* [THE EXERCISE]: Reproduce, without any changes, the part of the records that opens with the line containing "The image size is (2576, 700)." and closes with the final line of the records, both ends included.

* [PROVIDED ENTRIES]:
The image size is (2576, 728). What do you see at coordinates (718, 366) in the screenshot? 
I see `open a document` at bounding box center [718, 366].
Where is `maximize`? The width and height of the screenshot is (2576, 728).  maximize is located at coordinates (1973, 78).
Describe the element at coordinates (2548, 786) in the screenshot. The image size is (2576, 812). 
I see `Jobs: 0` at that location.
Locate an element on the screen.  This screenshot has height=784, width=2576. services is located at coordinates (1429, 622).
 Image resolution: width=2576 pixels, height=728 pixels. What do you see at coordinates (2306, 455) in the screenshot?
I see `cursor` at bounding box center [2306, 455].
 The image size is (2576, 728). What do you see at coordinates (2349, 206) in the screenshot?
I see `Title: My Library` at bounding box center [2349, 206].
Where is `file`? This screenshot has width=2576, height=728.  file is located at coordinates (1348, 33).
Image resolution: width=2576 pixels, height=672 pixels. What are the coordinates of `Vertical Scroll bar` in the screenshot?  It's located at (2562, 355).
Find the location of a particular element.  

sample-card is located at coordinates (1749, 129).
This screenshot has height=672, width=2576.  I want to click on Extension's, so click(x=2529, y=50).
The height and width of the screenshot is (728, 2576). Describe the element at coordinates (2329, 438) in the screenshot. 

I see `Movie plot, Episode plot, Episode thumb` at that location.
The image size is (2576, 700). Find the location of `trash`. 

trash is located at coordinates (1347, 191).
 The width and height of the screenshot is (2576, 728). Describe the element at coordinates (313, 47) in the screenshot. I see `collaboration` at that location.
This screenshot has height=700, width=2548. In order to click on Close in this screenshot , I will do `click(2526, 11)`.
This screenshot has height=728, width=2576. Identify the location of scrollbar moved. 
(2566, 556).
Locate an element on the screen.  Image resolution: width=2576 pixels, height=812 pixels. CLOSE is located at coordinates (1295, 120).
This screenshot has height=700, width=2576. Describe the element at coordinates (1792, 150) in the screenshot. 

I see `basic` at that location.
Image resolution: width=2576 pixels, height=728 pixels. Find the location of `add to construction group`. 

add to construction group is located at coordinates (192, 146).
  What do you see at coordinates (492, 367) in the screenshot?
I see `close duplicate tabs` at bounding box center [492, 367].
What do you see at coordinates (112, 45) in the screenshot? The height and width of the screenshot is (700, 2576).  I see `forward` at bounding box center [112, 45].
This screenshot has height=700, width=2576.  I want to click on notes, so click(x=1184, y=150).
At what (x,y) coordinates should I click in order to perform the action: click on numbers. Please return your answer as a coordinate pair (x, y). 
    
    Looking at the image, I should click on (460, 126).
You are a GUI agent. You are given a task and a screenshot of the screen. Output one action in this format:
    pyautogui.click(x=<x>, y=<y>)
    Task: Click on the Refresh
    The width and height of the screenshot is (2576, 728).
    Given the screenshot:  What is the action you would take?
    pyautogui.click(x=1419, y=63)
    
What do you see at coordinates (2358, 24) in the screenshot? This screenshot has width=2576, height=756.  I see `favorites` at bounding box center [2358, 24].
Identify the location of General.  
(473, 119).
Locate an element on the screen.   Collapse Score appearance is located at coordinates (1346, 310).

* [RESPONSE TO THIS EXERCISE]:
The image size is (2576, 700). Find the location of `trash`. 

trash is located at coordinates (1347, 191).
 The width and height of the screenshot is (2576, 728). Describe the element at coordinates (313, 47) in the screenshot. I see `collaboration` at that location.
This screenshot has height=700, width=2548. In order to click on Close in this screenshot , I will do `click(2526, 11)`.
This screenshot has height=728, width=2576. Identify the location of scrollbar moved. 
(2566, 556).
Locate an element on the screen.  Image resolution: width=2576 pixels, height=812 pixels. CLOSE is located at coordinates (1295, 120).
This screenshot has height=700, width=2576. Describe the element at coordinates (1792, 150) in the screenshot. 

I see `basic` at that location.
Image resolution: width=2576 pixels, height=728 pixels. Find the location of `add to construction group`. 

add to construction group is located at coordinates (192, 146).
  What do you see at coordinates (492, 367) in the screenshot?
I see `close duplicate tabs` at bounding box center [492, 367].
What do you see at coordinates (112, 45) in the screenshot? The height and width of the screenshot is (700, 2576).  I see `forward` at bounding box center [112, 45].
This screenshot has height=700, width=2576.  I want to click on notes, so click(x=1184, y=150).
At what (x,y) coordinates should I click in order to perform the action: click on numbers. Please return your answer as a coordinate pair (x, y). 
    
    Looking at the image, I should click on (460, 126).
You are a GUI agent. You are given a task and a screenshot of the screen. Output one action in this format:
    pyautogui.click(x=<x>, y=<y>)
    Task: Click on the Refresh
    The width and height of the screenshot is (2576, 728).
    Given the screenshot:  What is the action you would take?
    pyautogui.click(x=1419, y=63)
    
What do you see at coordinates (2358, 24) in the screenshot? This screenshot has width=2576, height=756.  I see `favorites` at bounding box center [2358, 24].
Identify the location of General.  
(473, 119).
Locate an element on the screen.   Collapse Score appearance is located at coordinates (1346, 310).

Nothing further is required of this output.